* [EXERCISE]: The full set of entries below must be returned exactly as shown.
(STORED DATA)
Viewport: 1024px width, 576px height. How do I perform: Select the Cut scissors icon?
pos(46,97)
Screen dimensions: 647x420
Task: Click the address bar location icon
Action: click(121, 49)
(End STORED DATA)
* [WRITTEN ANSWER]:
Viewport: 1024px width, 576px height. How do I perform: Select the Cut scissors icon?
pos(46,97)
Screen dimensions: 647x420
Task: Click the address bar location icon
Action: click(121, 49)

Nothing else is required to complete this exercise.